■ **Data to use**
** begin **

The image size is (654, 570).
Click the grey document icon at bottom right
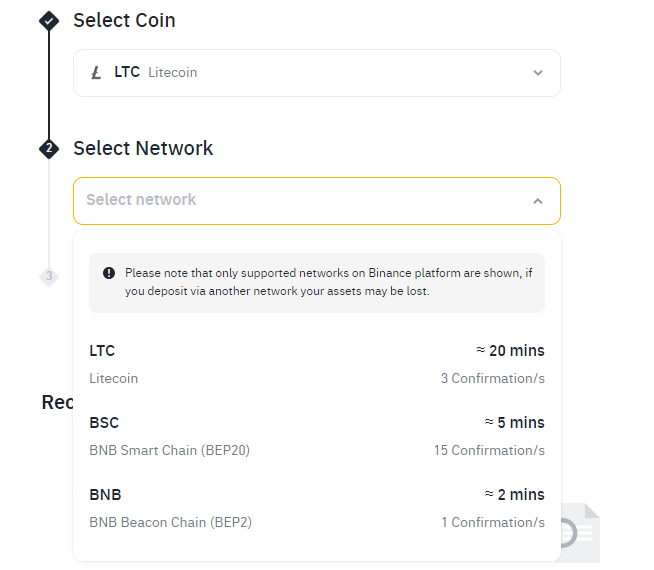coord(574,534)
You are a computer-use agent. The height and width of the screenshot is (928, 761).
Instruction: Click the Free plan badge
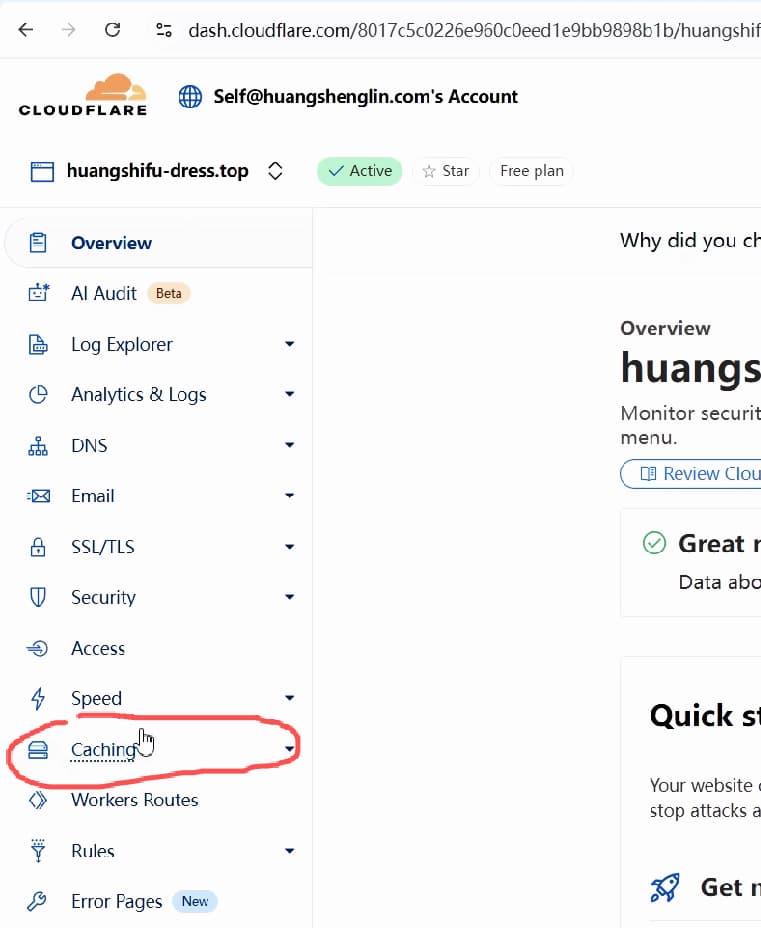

** end **
** begin **

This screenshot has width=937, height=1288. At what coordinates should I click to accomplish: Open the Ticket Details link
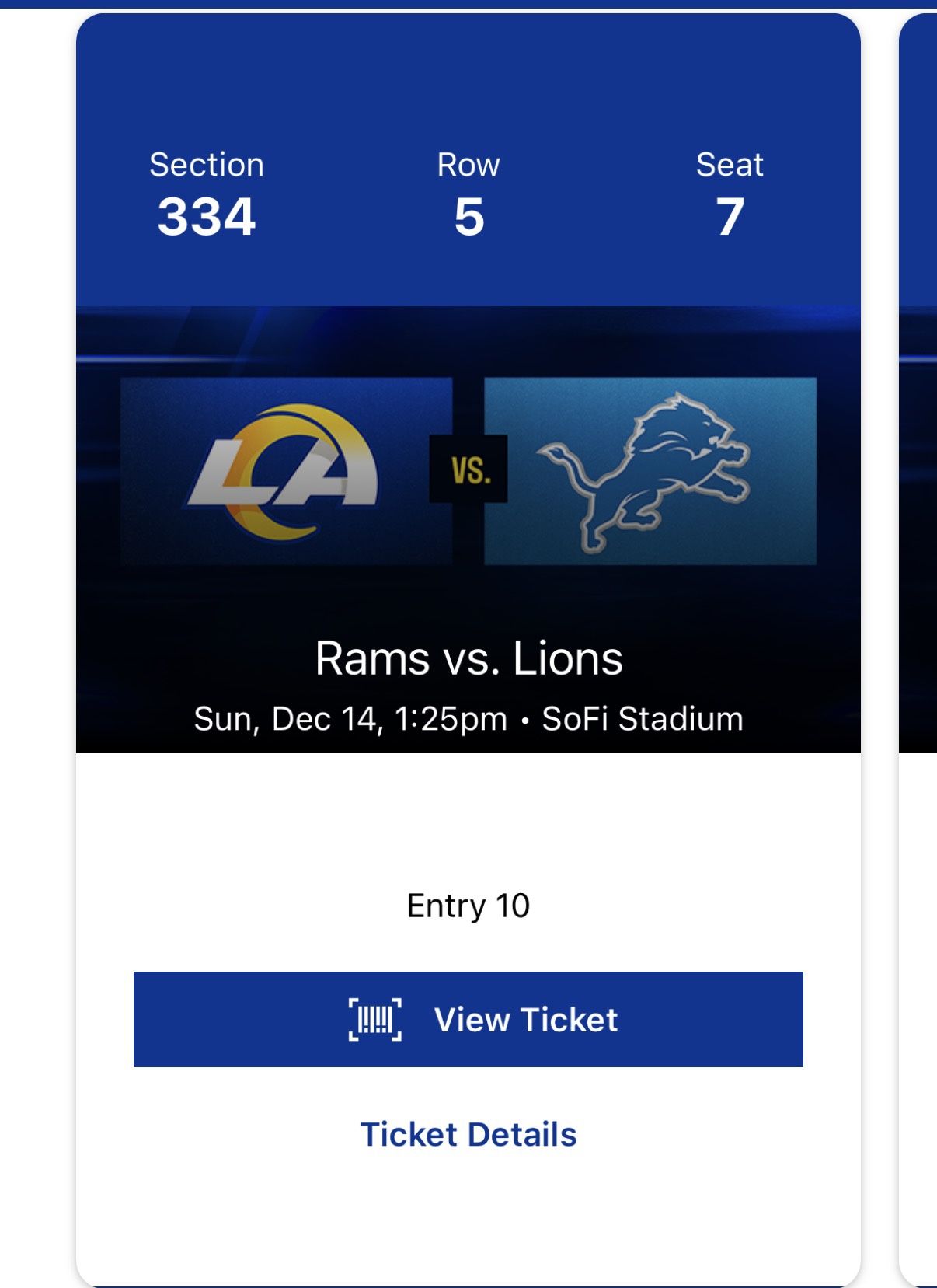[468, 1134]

** end **

■ **Your objective**
Copy out the entries verbatim, beginning at the line containing "This screenshot has" and continuing through the line containing "[468, 1134]", both lines included. Omit the pictures from your answer.

■ **Complete response**
This screenshot has width=937, height=1288. At what coordinates should I click to accomplish: Open the Ticket Details link
[468, 1134]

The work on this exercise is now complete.